● Records for the task:

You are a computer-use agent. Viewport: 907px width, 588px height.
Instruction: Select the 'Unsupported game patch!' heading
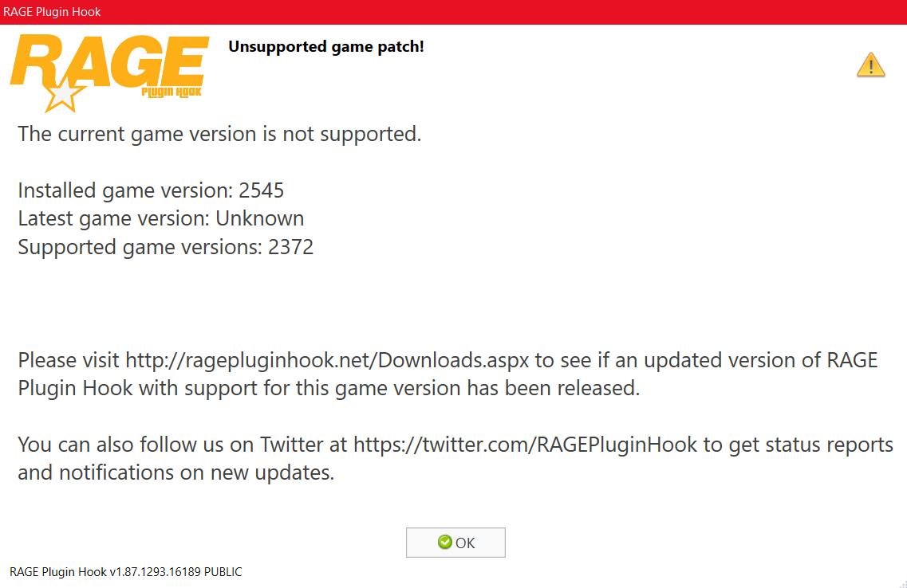pyautogui.click(x=326, y=46)
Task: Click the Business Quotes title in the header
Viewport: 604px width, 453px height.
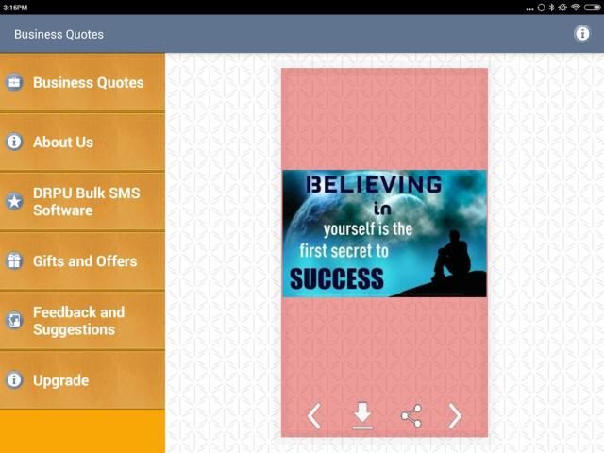Action: [x=59, y=34]
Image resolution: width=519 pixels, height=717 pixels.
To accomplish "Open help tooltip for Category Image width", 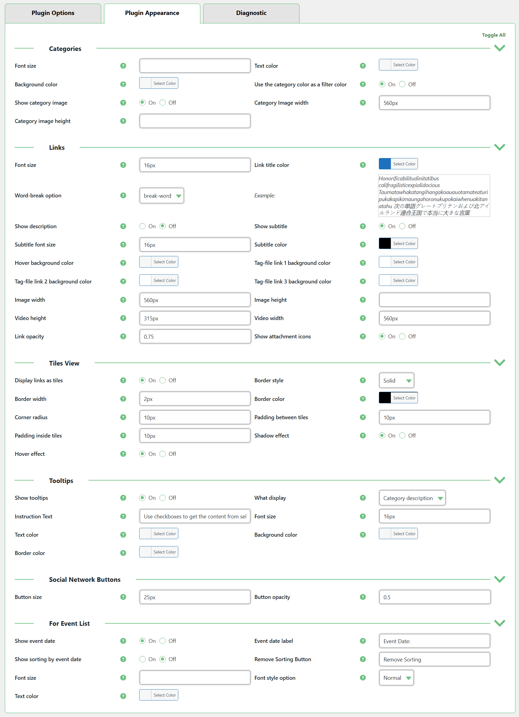I will [362, 103].
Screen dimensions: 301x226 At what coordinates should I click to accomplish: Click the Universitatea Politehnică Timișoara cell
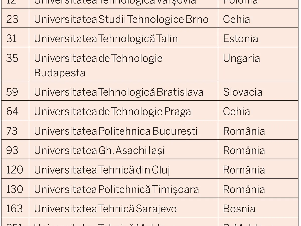pyautogui.click(x=116, y=189)
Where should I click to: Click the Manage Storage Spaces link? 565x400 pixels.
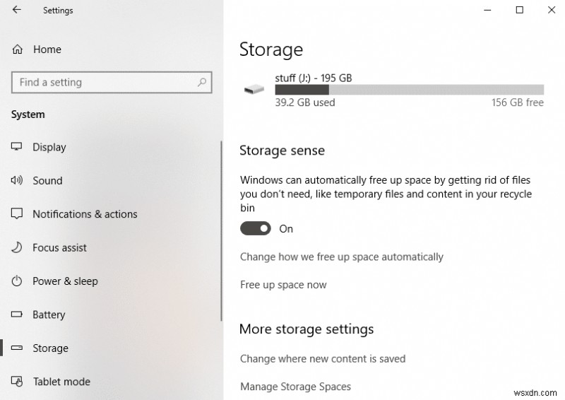[x=295, y=387]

● Exercise aim: This exercise asks for an exact copy of the lines from the first one in the data through the line that contains "Image resolution: width=519", pictures excluded.

● The answer:
You are a computer-use agent. Viewport: 907px width, 588px height.
Instruction: Select the 'Unsupported game patch!' heading
pyautogui.click(x=326, y=46)
Task: Click the Business Quotes title in the header
Viewport: 604px width, 453px height.
Action: [x=59, y=34]
Image resolution: width=519 pixels, height=717 pixels.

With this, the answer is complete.